Router Problem

Rick Stevens rstevens at vitalstream.com
Tue Apr 5 16:44:23 UTC 2005


brad.mugleston at comcast.net wrote:
> On Mon, 4 Apr 2005, Rick Stevens wrote:
> 
> 
>>brad.mugleston at comcast.net wrote:
>>
>>>On Sat, 2 Apr 2005, Ted Potter wrote:
>>>
>>>
>>>
>>>>just guessing but you have two routers both using the same ip block
>>>>space. So how does one router route to the other router. Wow, can't
>>>>believe I just typed that.
>>>>guess two: turn the wireless router in to a wireless access point.
>>>>
>>>>trust me when I say I am guessing. Someone with network experience
>>>>should be able to squash my little guesses like bugs.
>>>>
>>>>hth
>>>>
>>>
>>>
>>>Ted,
>>>
>>>Thanks for the guesses 8^)
>>>
>>>Let me see if I understand them.
>>>
>>>G1 - As they are both 192.168.1. I can go from one to the other
>>>but not back out.  I believe your saying I should change one to
>>>192.168.2. (the wireless as it's only got one machine connected
>>>so it should be eaiser).  Will that give me any problems getting
>>>in and out of other computers?
>>
>>Wait...both the Linksys and the Motorola are use the same IP?  Bad!
>>You're only allowed one machine per IP per network segment.
>>
>>It's possible you've got conflicting routes.  It'd help if you were to
>>show us the config for both the Linksys and Motorola devices, as well
>>as the routing table ("netstat -rn") of a machine having problems.
>>
>>
>>>G2 -not sure what a wireless access point is.....
>>
>>Any radio that connects wireless machines to wired networks is an access
>>point.  While the term is generally reserved for devices that do only
>>that, an AP can do other things as well.  For example, your wireless
>>routers is also an access point--since it connects wireless devices to
>>your wired network.
>>----------------------------------------------------------------------
>>- Rick Stevens, Senior Systems Engineer     rstevens at vitalstream.com -
> 
> 
> OK, I think I'm confusing things
> 
> Linksys - assigned IP 192.168.1.1
> Motorola assigned IP 192.168.1.2

Ah.  Ok.

> Linksys does DHCP for all other addresses.

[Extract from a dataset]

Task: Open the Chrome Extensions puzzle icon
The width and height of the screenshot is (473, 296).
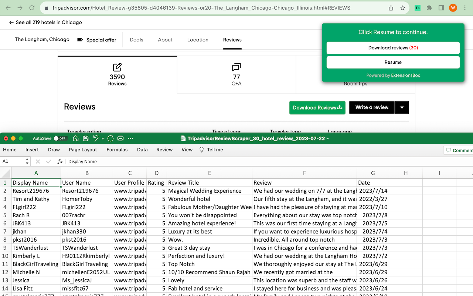Action: [429, 8]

You're sure?  You've verified the Motorola's DHCP (if it has it) is
turned off?  As Regan once said, "Trust, but verify!"

> Wireless computer not available right now but it's assigned IP
> was 192.168.1.107 the other day.  I could ping both 192.168.1.2
> and 192.168.1.1 but nothing else on the home network (i.e. 192.168.1.100
> my son's computer).  My Linux machine has a fixed IP of 192.168.1.50 so
> others can get their mail.  I could not ping that either from
> 192.168.1.2.
> 
> I'll get the wireless machine and try it out tomorrow.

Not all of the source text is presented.